======== Extract to read ========
The Ministry of Justice has denied it has drawn up a hit list of inner city Victorian institutions to make way for nine new “warehouse super-prisons” due to be opened over the next few years.

But with Preston twice holding the dubious title of the most over-crowded in England and Wales in recent years, the 175-year-old jail is almost certain to be in the firing line as ministers look to completely modernise the service.

“Nothing has been decided yet,” a spokesman for the Justice Ministry told the Evening Post. “No plan has been announced, so it is purely speculation at this stage.”

Chancellor George Osborne unveiled the Government’s programme of nine new prisons last week, saying they could replace ageing jails which could then be demolished to make way for thousands of much-needed homes. But exactly where they will be sited remains a closely-guarded secret in Whitehall.

“Some of our jails are relics from Victorian times on prime real estate in our inner cities,” he said. “So we are going to reform the infrastructure of our prison system, building new institutions which are modern, suitable and rehabilitative.
========
● **Task directions**
Could you copy the prison article above word for word, from "But with Preston" to "secret in Whitehall."?
======== Records shown ========
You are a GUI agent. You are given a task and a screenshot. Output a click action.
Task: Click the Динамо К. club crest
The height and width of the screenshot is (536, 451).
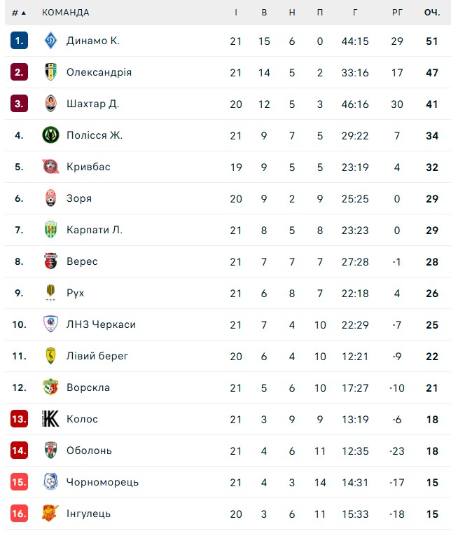(x=50, y=41)
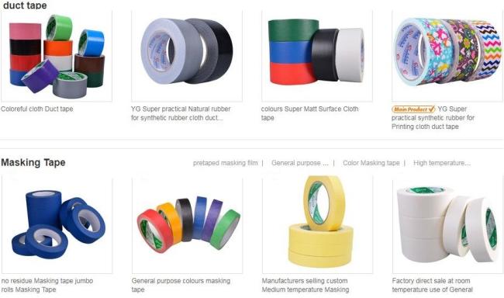This screenshot has width=504, height=298.
Task: Open the gray and black duct tape image
Action: [x=187, y=56]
========
● **Solution to the exercise**
But with Preston twice holding the dubious title of the most over-crowded in England and Wales in recent years, the 175-year-old jail is almost certain to be in the firing line as ministers look to completely modernise the service.

“Nothing has been decided yet,” a spokesman for the Justice Ministry told the Evening Post. “No plan has been announced, so it is purely speculation at this stage.”

Chancellor George Osborne unveiled the Government’s programme of nine new prisons last week, saying they could replace ageing jails which could then be demolished to make way for thousands of much-needed homes. But exactly where they will be sited remains a closely-guarded secret in Whitehall.